Charles Flanagan said the Department of Child Safety began extending the same rights to gays who are legally married as all other married couples after getting advice last October from then Attorney General Tom Horne. That followed a federal court ruling striking down Arizona's ban on same-sex marriage.
Then in February, Horne's successor, Mark Brnovich, advised that practice should stop.
The renewed ban remained until last month after Gov. Doug Ducey learned of the change and restored the policy.
Brnovich spokeswoman Kristen Keogh said at the time that the advice was not something that Attorney General Brnovich had simply come up with out of the blue.

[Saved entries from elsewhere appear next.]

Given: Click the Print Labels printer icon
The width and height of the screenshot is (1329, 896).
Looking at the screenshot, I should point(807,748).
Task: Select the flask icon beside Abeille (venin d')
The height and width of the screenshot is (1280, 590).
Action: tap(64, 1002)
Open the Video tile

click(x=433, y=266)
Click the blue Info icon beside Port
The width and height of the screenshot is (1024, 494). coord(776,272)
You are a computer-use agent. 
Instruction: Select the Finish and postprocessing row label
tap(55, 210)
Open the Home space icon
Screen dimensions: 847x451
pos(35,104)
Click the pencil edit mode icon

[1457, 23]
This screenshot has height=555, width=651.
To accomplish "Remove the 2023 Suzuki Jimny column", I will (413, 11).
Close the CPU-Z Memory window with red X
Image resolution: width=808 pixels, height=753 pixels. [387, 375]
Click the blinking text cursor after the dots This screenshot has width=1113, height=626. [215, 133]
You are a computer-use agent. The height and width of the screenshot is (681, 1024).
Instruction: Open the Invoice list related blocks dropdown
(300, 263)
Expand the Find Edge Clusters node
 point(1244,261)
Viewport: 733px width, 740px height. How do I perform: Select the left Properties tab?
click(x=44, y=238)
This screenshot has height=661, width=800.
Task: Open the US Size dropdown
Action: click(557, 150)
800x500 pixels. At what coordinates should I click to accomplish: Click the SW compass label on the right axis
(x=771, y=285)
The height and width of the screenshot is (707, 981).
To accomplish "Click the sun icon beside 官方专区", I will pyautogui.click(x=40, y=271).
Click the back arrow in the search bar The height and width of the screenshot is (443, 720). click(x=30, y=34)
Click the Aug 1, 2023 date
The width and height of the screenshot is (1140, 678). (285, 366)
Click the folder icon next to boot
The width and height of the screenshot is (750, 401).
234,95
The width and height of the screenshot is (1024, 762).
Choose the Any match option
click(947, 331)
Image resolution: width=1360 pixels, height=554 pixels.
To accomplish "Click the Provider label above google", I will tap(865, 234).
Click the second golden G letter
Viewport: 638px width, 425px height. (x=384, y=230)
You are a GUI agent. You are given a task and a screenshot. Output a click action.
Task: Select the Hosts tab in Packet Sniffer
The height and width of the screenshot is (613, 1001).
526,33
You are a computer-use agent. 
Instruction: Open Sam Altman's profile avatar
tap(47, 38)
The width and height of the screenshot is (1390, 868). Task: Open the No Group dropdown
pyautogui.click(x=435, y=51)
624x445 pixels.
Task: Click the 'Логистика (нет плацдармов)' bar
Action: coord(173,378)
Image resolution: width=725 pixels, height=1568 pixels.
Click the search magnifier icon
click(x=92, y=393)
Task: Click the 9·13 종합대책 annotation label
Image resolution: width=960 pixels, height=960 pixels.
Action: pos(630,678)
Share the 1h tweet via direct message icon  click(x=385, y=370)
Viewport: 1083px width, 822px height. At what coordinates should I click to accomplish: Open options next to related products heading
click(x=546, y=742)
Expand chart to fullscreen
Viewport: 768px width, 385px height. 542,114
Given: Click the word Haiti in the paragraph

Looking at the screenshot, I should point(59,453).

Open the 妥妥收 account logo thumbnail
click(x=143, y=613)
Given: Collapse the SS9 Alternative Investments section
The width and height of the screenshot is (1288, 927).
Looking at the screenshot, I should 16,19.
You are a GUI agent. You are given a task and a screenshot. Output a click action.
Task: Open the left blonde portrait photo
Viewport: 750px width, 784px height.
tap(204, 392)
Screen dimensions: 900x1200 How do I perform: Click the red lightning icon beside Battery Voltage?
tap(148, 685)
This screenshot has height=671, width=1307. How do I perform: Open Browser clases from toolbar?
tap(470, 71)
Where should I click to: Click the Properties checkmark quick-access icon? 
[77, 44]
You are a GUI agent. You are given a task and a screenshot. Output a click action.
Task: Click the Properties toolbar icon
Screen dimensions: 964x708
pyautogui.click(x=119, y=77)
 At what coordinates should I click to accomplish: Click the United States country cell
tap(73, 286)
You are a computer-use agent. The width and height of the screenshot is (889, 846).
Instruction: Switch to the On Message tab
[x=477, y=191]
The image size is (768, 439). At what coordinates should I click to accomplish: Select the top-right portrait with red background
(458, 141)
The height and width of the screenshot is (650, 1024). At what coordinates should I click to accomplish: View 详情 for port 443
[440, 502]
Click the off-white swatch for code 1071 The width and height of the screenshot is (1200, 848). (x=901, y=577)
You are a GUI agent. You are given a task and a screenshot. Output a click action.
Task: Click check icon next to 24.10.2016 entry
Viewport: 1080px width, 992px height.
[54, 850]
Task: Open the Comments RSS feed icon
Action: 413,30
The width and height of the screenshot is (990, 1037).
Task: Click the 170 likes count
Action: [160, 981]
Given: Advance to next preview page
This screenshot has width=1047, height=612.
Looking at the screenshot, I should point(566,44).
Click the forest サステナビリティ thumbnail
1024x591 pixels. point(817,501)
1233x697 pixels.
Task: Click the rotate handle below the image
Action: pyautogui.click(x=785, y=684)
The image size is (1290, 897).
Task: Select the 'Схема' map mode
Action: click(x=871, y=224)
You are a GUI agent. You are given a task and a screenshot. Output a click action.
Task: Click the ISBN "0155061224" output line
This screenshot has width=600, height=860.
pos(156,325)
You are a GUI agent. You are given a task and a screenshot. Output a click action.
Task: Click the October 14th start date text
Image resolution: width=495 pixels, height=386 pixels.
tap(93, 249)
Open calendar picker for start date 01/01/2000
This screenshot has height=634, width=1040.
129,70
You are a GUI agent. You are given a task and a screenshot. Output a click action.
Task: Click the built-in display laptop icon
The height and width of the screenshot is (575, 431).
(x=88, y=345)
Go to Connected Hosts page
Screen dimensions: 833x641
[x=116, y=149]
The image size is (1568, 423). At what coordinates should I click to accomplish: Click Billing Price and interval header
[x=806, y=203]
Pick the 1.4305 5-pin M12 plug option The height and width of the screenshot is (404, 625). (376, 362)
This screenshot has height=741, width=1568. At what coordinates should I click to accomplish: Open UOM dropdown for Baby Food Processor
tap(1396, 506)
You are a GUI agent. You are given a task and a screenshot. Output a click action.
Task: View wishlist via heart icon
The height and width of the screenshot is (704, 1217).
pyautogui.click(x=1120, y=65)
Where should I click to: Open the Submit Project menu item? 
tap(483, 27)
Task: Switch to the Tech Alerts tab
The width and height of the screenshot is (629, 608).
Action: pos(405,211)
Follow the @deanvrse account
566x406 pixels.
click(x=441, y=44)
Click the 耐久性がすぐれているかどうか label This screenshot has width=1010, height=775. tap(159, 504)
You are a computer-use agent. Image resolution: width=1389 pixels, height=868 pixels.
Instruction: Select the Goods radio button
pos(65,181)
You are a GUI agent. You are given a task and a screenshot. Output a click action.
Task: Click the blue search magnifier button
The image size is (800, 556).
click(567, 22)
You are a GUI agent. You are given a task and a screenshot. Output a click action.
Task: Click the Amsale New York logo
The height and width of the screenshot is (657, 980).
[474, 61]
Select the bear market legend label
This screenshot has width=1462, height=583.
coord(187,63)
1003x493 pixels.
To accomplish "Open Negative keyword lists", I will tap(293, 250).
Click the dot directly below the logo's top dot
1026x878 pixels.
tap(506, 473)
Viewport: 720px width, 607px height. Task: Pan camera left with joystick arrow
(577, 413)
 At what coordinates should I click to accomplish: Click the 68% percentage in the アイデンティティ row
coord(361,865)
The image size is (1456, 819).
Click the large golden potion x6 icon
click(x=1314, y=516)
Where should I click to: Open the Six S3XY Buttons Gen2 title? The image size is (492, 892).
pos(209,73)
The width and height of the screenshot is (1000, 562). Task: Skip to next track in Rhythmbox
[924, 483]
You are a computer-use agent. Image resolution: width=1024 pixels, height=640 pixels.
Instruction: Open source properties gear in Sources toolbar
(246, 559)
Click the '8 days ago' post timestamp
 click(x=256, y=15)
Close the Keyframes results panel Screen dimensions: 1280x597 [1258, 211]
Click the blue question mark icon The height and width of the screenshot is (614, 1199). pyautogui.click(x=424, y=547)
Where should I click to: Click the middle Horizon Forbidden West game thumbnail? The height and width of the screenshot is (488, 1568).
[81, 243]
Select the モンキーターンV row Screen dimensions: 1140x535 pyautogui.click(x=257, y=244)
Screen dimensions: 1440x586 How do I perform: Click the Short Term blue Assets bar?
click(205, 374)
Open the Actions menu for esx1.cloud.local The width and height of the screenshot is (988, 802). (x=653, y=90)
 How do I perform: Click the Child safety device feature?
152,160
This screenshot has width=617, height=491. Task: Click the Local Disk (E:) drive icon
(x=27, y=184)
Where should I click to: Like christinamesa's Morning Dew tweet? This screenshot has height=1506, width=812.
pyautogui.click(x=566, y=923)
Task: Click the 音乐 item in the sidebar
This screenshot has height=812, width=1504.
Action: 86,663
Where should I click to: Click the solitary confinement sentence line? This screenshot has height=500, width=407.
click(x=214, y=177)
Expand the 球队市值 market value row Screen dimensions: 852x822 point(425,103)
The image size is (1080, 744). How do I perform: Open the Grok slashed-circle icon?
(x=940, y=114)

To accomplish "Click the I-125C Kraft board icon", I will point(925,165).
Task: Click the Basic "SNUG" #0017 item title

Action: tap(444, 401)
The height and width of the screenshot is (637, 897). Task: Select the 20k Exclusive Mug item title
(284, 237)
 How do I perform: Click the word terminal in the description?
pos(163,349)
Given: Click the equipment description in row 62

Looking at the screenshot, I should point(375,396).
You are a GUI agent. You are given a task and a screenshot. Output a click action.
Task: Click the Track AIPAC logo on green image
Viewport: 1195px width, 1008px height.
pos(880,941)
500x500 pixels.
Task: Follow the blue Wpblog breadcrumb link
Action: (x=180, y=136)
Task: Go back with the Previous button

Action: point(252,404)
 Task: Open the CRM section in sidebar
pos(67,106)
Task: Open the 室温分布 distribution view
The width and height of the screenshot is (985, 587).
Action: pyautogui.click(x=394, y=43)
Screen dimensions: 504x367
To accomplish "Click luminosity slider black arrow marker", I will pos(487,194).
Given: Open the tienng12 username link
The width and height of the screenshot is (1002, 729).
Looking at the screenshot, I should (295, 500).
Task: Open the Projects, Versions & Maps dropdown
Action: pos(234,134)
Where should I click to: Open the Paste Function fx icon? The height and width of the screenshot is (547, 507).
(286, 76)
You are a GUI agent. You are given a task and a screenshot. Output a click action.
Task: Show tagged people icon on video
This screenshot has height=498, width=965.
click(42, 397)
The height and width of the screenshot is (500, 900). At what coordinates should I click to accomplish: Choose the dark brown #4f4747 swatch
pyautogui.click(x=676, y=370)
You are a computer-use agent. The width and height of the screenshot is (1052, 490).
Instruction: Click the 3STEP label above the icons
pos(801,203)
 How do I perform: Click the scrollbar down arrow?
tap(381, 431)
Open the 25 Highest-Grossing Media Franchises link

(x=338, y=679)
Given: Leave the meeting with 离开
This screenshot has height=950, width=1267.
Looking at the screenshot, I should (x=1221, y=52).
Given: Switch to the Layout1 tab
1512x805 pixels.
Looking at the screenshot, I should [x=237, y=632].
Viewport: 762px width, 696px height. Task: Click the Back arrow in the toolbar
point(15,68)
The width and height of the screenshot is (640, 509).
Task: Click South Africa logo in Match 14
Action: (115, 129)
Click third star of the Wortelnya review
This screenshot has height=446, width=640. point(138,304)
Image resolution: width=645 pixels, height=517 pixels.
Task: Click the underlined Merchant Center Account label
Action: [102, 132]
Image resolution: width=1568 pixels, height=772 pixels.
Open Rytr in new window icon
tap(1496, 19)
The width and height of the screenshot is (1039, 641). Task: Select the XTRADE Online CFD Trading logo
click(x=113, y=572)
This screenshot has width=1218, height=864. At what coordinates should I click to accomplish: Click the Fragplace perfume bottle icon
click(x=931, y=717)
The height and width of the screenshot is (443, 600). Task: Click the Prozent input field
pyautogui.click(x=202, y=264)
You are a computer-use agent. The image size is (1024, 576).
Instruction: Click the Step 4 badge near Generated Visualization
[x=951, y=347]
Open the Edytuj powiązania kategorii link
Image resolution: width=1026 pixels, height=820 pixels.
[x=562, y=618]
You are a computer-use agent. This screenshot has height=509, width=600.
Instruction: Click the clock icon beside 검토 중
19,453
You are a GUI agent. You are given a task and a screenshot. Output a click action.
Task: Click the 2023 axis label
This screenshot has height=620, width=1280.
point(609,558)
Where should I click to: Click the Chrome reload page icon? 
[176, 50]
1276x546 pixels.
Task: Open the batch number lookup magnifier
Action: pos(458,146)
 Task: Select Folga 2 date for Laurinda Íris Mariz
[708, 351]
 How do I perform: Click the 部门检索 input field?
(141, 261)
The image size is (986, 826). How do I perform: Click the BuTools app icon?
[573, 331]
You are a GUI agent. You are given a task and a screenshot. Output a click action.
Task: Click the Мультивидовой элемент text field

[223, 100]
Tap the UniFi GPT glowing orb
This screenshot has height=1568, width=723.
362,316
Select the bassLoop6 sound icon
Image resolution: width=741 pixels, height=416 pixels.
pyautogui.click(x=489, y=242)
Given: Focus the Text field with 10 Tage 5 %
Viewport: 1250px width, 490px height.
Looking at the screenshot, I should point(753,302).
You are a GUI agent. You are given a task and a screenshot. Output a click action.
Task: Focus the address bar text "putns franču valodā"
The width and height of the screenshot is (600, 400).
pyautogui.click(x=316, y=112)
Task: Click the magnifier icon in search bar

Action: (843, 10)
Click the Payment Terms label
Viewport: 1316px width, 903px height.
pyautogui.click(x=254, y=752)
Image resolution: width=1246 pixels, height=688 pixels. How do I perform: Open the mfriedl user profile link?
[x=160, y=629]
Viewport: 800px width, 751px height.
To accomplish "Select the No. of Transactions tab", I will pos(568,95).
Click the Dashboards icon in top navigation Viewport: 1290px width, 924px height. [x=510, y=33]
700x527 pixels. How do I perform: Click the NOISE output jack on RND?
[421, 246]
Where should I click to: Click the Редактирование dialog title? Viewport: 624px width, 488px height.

"We were asked to provide a clarification on preference statutes in light of the Supreme Court taking up the issue of same-sex couples adopting foster children. So we did offer the advice," Keogh said.
But Flanagan said that's not true.
"We asked no advice from the current attorney general or his staff. We had gotten that advice from the previous Attorney General's Office and we had already implemented the practice and this was completely unsolicited advice," said Flanagan.
Flanagan, who has since been fired by the governor for other reasons, said he did not believe Brnovich's advice was accurate. But Flanagan did change the policy and stopped making joint adoptions and foster-care placements with married gay couples based on the advice.
"It was also written in such a way as to imply that the attorney general and the governor were on the same page, and that it was direction more than advice," Flanagan said.
However, Ducey said he was not even aware until April of the February policy change. The governor moved immediately to overturn the revised policy, saying he was more interested in getting the 17,000 children in state care into loving families than he was in the sexual orientation of those families.
No one from the Attorney General's Office would comment.